THERE comes a day when every American president has his shot at immortality. Twenty years ago, in August 1975, Jimmy Carter, one of bullyboy America's rare presidential doormats, desperately wanted an unique event to pump steroids into his image of a gentle, bumbling urpacifist. He also wanted something to immortalise his contributory squeak to history's clamour -- that shortlived but radical political aberration, detente. And what better than a danse de deux between 2 enemy spacecraft, the American Apollo 18 and the Russian Soyuz 19?
And so with the latest Atlantis-Mir docking 395 km above Earth. History photocopied itself for the benefit of beleaguered presidents Clinton and Yeltsin when American commander Robert "Hoot" Gibson and Russian cosmonaut Anatoli Solovyev met after the docking: these were the 2 ex-fighter pilots who had warily shaken hands 20 years ago.
Gibson's first words were relics from the mothballed dictionary of the Cold War: "We have capture." Utterly anachronistic -- because this time round in a much-prophesied but glum unipolar world, the orbital handshake was less a gesture for media snapshots and more the sealing of a compact which will probably, given that the present temperate status quo is maintained, culminate in an early 21st century landing on Mars.
And it is Russia that has the experience -- of Valery Polyakov's mindnumbing 438-day-long space solitude, of unaccustomed no-gravity anatomical upsets, of spaceship endurance in the face of a constant hail of marble-sized meteorites -- and a lot of the hardware for a Mars landing (including a gigantic dust-covered Energia rocket, discovered at the rusting Baikonur facility, capable of the 3-year round trip to Mars). What it doesn't have -- pity its threadbare space budget of US $200 million -- is the money to attempt it. America has the money.

= Data =
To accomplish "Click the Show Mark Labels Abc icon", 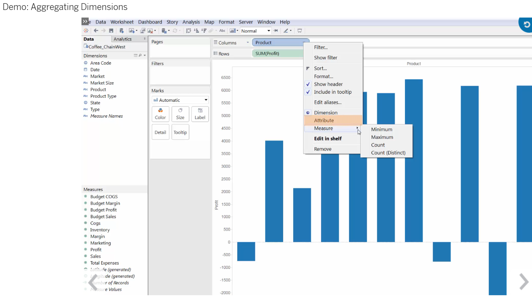I will click(223, 31).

= Directives =
1/ According to the article on the Atlantis-Mir docking, how many days did Valery Polyakov spend in space?
2/ Return the passage of the Atlantis-Mir article that begins at the words "And it is Russia" and stops after "has the money.".

= The replies =
1/ 438 days

2/
And it is Russia that has the experience -- of Valery Polyakov's mindnumbing 438-day-long space solitude, of unaccustomed no-gravity anatomical upsets, of spaceship endurance in the face of a constant hail of marble-sized meteorites -- and a lot of the hardware for a Mars landing (including a gigantic dust-covered Energia rocket, discovered at the rusting Baikonur facility, capable of the 3-year round trip to Mars). What it doesn't have -- pity its threadbare space budget of US $200 million -- is the money to attempt it. America has the money.